Atmos. Chem. Phys., 10, 6699-6709, 2010
https://doi.org/10.5194/acp-10-6699-2010
© Author(s) 2010. This work is distributed under
the Creative Commons Attribution 3.0 License.

  22 Jul 2010

22 Jul 2010

Tomographic retrieval of cloud liquid water fields from a single scanning microwave radiometer aboard a moving platform – Part 2: Observation system simulation experiments

D. Huang1, A. Gasiewski2, and W. Wiscombe1,3 D. Huang et al.
  • 1Brookhaven National Laboratory, Upton, NY 11973, USA
  • 2University of Colorado, Boulder, CO 80309, USA
  • 3NASA Goddard Space Flight Center (Code 913), Greenbelt, MD 20771, USA

Abstract. Part 1 of this research concluded that many conditions of the 2003 Wakasa Bay experiment were not optimal for the purpose of tomographic retrieval. Part 2 (this paper) then aims to find possible improvements to the mobile cloud tomography method using observation system simulation experiments. We demonstrate that the incorporation of the L1 norm total variation regularization in the tomographic retrieval algorithm better reproduces discontinuous structures than the widely used L2 norm Tikhonov regularization.
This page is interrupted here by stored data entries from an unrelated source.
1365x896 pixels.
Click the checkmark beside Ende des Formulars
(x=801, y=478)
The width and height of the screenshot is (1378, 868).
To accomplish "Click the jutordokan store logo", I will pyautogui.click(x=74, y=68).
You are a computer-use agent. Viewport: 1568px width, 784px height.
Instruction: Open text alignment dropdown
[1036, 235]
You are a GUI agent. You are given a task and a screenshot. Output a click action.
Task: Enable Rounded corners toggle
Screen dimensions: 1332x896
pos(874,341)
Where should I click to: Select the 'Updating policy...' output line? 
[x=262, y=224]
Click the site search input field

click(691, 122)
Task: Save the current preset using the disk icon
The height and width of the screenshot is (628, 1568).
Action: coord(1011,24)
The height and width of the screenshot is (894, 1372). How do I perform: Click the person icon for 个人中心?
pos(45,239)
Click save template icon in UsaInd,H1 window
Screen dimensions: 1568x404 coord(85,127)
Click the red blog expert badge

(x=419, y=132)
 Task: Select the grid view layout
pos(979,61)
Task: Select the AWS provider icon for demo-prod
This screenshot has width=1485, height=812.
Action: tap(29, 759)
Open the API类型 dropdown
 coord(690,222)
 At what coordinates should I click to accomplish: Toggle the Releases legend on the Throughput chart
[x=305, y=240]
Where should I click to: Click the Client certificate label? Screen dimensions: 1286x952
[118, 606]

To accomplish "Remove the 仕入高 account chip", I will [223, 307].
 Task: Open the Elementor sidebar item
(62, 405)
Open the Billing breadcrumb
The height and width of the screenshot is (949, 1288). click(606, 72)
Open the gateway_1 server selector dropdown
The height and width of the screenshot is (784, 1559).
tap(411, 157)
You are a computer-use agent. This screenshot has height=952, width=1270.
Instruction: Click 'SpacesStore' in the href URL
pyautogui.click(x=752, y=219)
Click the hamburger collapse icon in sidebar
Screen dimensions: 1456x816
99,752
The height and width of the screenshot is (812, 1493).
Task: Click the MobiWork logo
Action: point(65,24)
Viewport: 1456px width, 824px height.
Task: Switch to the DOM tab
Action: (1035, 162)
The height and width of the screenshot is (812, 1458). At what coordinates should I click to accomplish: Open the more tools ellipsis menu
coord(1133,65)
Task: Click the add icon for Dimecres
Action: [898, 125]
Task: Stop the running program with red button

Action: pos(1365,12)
The simulation experiments reveal that a typical ground-based mobile setup substantially outperforms an airborne one because the ground-based setup usually moves slower and has greater contrast in microwave brightness between clouds and the background. It is shown that, as expected, the error in the cloud tomography retrievals increases monotonically with both the radiometer noise level and the uncertainty in the estimate of background brightness temperature. It is also revealed that a lower speed of platform motion or a faster scanning radiometer results in more scan cycles and more overlap between the swaths of successive scan cycles, both of which help to improve the retrieval accuracy. The last factor examined is aircraft height. It is found that the optimal aircraft height is 0.5 to 1.0 km above the cloud top. To summarize, this research demonstrates the feasibility of tomographically retrieving the spatial structure of cloud liquid water using current microwave radiometric technology and provides several general guidelines to improve future field-based studies of cloud tomography.